The Snowpiercer Award: Travis Kelce and Mark Andrews
You know that movie Snowpiercer, where all of humanity is reduced to a giant train and the richest 1 percent live in luxury while everyone else is in the caboose, being forced to eat cockroaches? That’s the tight end position in fantasy football. Either you’re at the front of the tight end train as Travis Kelce delivers you four touchdowns in a single game, or you’re eating gelatinous compost bricks made of Hayden Hurst and Evan Engram.
Fantasy football is supposed to be a fun distraction. But instead of having fun, literally millions of people are spending their time deciding how to deal with their tight ends. Do you cut Robert Tonyan for Taysom Hill? Is Irv Smith Jr. a worthy replacement while Darren Waller is on bye? Could Mo Alie-Cox score a touchdown for the Colts? Meanwhile, the people with Kelce and Andrews sit in their ivory towers and watch the smallfolk fight amongst themselves just to add Gerald Everett.
The Catfishing Award: Kyle Pitts
Everyone who took Kyle Pitts was promised the greatest tight end prospect any generation had ever seen. Instead, they got a tight end who has fewer fantasy points this season than three different tight ends on the Seattle Seahawks. Rather than being the next Kelce, Pitts has fewer points through his first four games than Kelce had in his final two quarters on Monday night.

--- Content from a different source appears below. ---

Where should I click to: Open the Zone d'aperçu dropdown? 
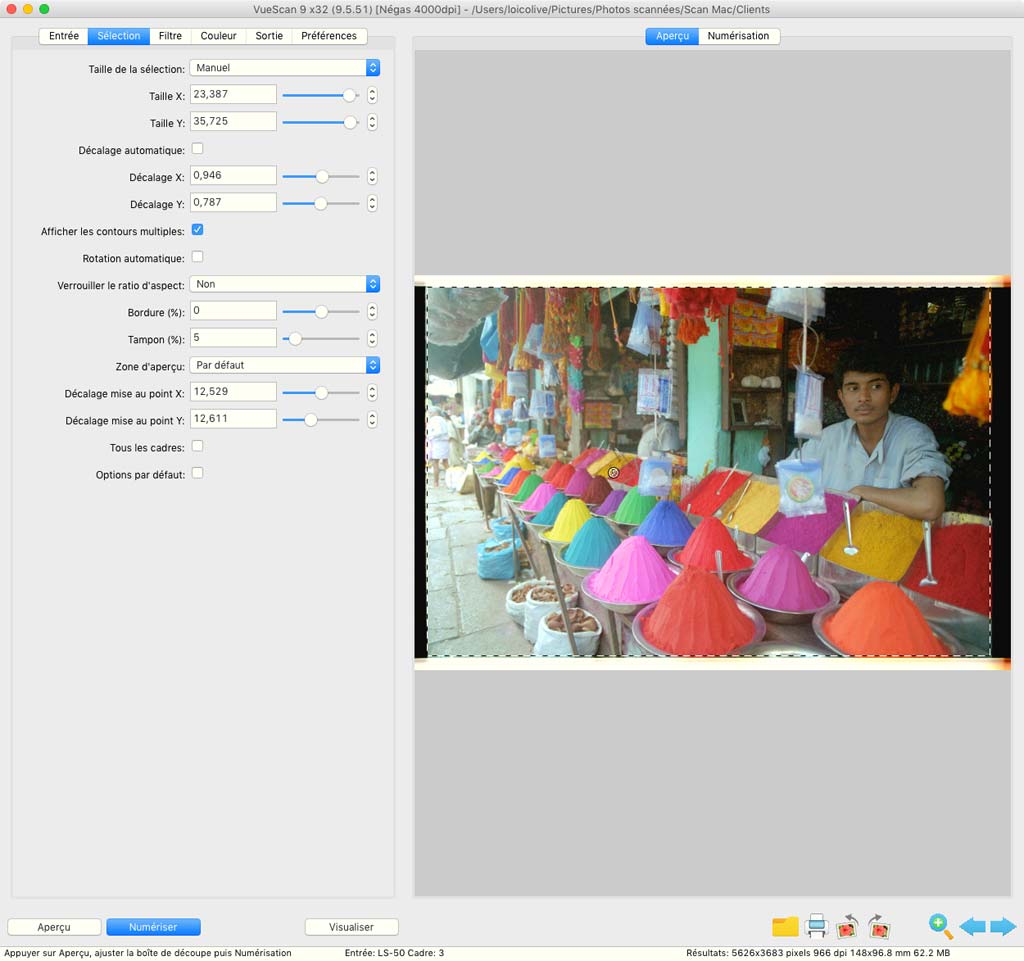(285, 365)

Pitts plays a notoriously difficult position for young players to master. But Pitts hasn’t just failed to become elite in fantasy. He’s failed to make an impact of any kind. He has just 20 half PPR points on the season, making him the 25th-highest-scoring fantasy tight end this year. Pitts, who didn’t play in Week 5 because of a hamstring injury, has fewer points in the first five weeks of the year than Taysom Hill does in his last five quarters.

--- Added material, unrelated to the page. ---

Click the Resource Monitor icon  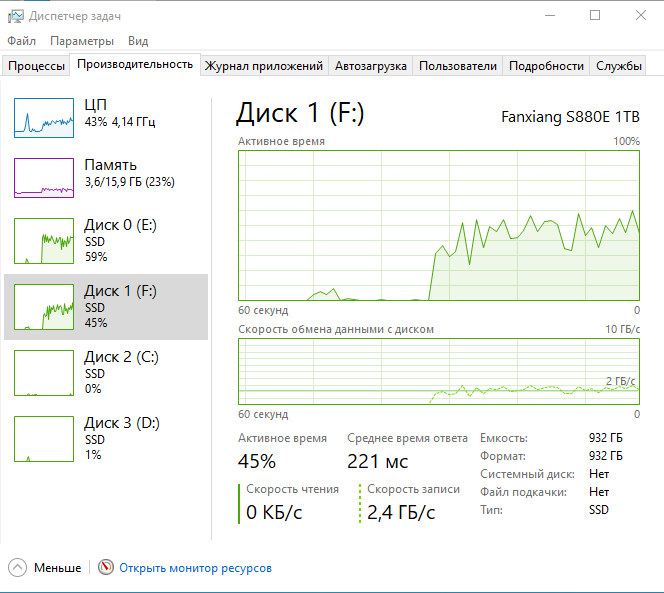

Even with fake football teams, this kind of failure breeds a blame game. The easy answer is Atlanta head coach Arthur Smith, who is (rightfully) more concerned with winning real games than catering to fantasy managers. The Falcons are throwing less than any team except Chicago. Even when QB Marcus Mariota is permitted to pass, Pitts is not being targeted like a generational talent selected with the fourth pick in the NFL draft. But it’s easy to blame Pitts, Smith, or Mariota. But perhaps we should look inward and blame ourselves. In retrospect, wasn’t this whole Kyle Pitts thing a little too good to be true?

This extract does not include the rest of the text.